Cox Communications made a move to raise its business-services profile in the Sooner State last week, cutting a deal to acquire Tulsa, Okla.-based competitive local-exchange carrier EasyTEL and add capacity and customers to its already robust commercial network.
Financial terms were not disclosed, but Cox said the deal would help it expand its metropolitan fiber network and improve its ability to serve commercial customers in the area. Cox said it would emerge from the deal with a network in Tulsa that covers about 95,000 fiber route miles and connects 21,000 on-network buildings.
“Cox Business and EasyTEL share the same philosophy on customer experience and technology innovation,” Percy Kirk, general manager of Cox Communications Central Region, said in a statement. “We are thrilled to combine our robust fiber networks and strong commitment to service excellence to help Tulsa businesses grow and succeed with speed, reliability and the most advanced set of business services in Oklahoma.”

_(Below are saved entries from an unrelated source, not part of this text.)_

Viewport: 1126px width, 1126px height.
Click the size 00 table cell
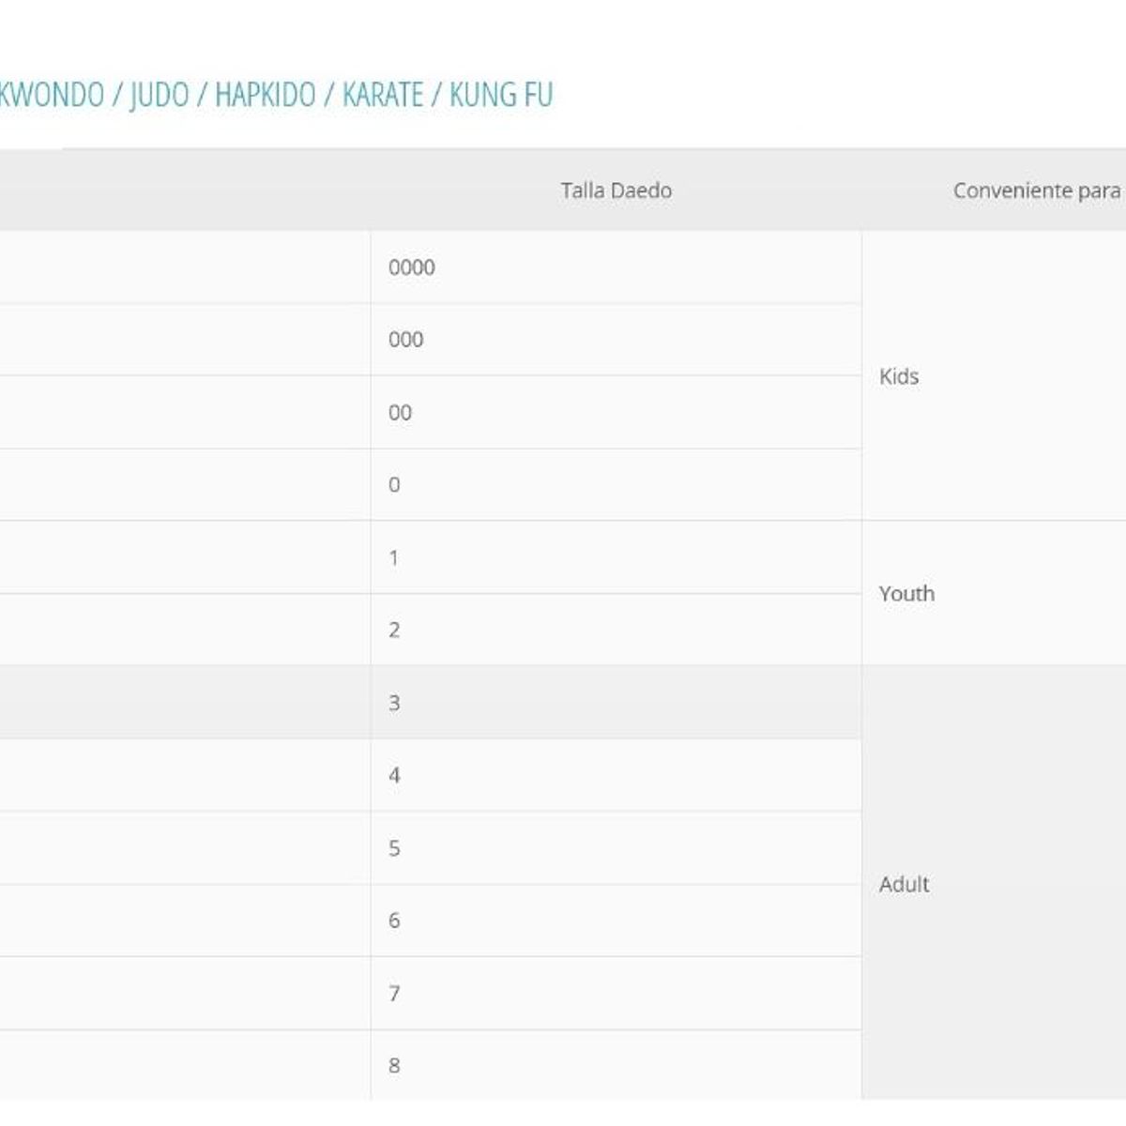click(401, 413)
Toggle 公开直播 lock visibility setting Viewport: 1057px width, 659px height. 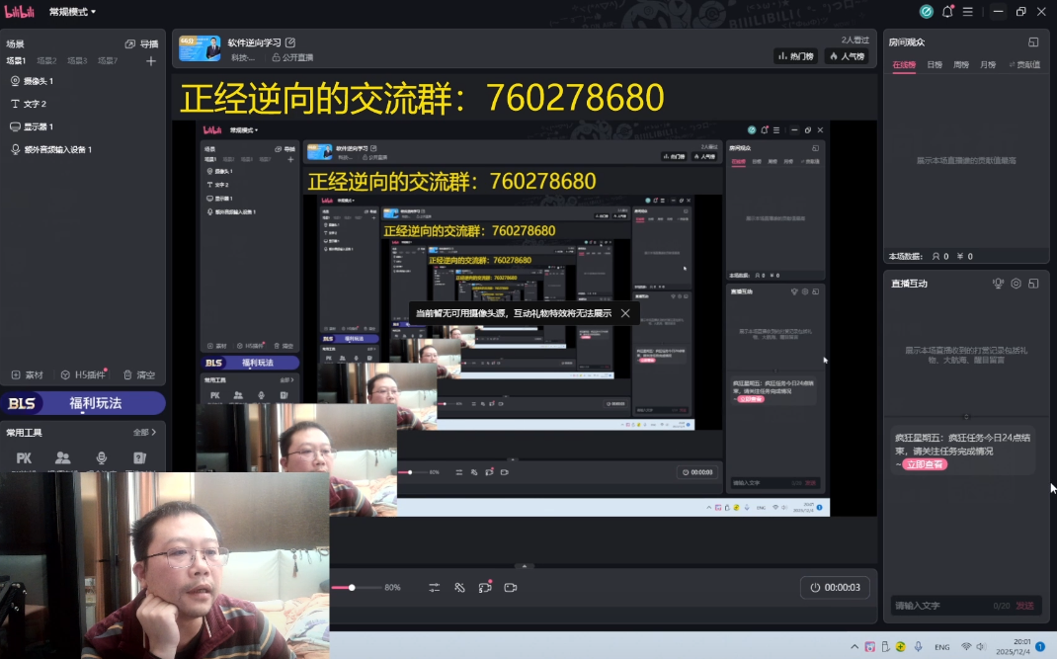click(x=292, y=57)
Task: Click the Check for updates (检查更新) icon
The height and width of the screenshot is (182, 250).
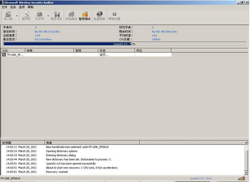Action: [x=99, y=16]
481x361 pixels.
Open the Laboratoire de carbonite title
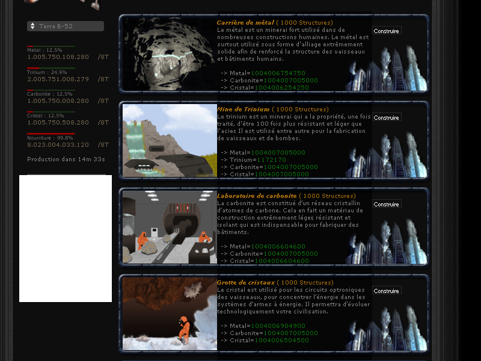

New York-based cable investment banker Waller Capital advised Cox on the transaction.
Cox has been an aggressive player in the business services market for years — it began providing commercial high-speed data service in Hampton Roads, Va., in 1997 and in 2012 generated revenue of $1.2 billion for the company, up 20% from the prior year.
The Atlanta-based MSO had predicted that it would reach the $2 billion revenue milestone for the unit by 2016.
Cox Business provides service to about 300,000 small and regional business across its footprint and, according to independent research house Vertical Systems Group, is one of the largest providers of business Ethernet services in the country.
Last year, the Federal Communications Commission agreed to forebear a rule that made it extraordinarily difficult for cable operators to buy CLECs as they looked to flesh out businessservices strategies. They can now do so without having to cut through a web of red tape, establishing harmony with a rule that already allowed CLECs to acquire cable operators in the same local market without enduring massive regulatory headaches.
Before the FCC streamlined that rule, Comcast had to go through the trouble of securing a waiver before it could complete its acquisition of Chicago-area CLEC Cimco Communications in 2010.
Mike Farrell contributed to this report.